Saturday, July 18, 2009

On the nature of clothes not fitting.

I have difficulty buying suits. Apparently the ratio of my waist to my shoulders is a little off from the "standard". This results in a few problems that invariably cost me additional money.

My understanding is women have it a lot worse, and that it can be a challenge for many women to find clothes in stores at all.

I don't know how this is possible. Imagine going to a car dealer and not being able to fit into a car. Or to Chipotle and being unable to eat rice.

There are a few potential solutions. One is sites like etsy, or other ways of having clothes custom made. This need not be expensive, but it isn't a system-wide solution.

Instead, I'd to recommend a 2-sigma solution. Imagine a starting clothing company that has decided that 95% of the population will be able to find clothes off the rack. Assuming that the shape of the population is roughly normal, how would this be possible?

A few steps:
1. Take a sample of the population. Use about 385 individuals per sample, and try to reduce bias in the sample.
2. Measure everything about these folks. Inseam, waist, distance from waist to armpit, length of arm. Get the ratios. Figure everything out you need to make them clothes.
3. Repeat steps (1) and (2) a few times. Graph the points, and look for differences. From these multiple samples, create a 95% confidence interval.

Now you've measured a small sample of the population, and have a pretty decent interval measure. For optimal results, take measurements each season. Then not only do you know what clothes are needed, but you also know the changing shape of the population.

My guess is that I'm well within 2 sigma, and that many clothing stores simply do not cater to that wide of margins of the population.

The first company to do so should make a killing. The second to do so is liable to kill the first.

2 comments:

  1. There are 2 ways I think a company might go about accomplishing this: design clothes in a more 1-size-fits-all fashion, or provide a combinatoric-ly huge number of sizes.

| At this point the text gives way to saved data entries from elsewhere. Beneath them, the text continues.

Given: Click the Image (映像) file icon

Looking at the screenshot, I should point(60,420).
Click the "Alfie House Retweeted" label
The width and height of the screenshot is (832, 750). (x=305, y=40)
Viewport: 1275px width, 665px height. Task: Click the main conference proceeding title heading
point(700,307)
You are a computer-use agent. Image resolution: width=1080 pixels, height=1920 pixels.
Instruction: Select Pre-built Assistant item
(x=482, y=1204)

    You've essentially proposed a shipping company that will provide boxes to fit 95% of the sized or shaped things you bring them, with no rattling. Certainly there are smart and stupid ways to do this, depending on how much effort you take at the beginning (like you say) to measure the population. But I still think you're either going to end up with giving people bags of air to take up extra space in the box, or providing tons and tons of different boxes to choose from, and packing experts to help people figure out what they need.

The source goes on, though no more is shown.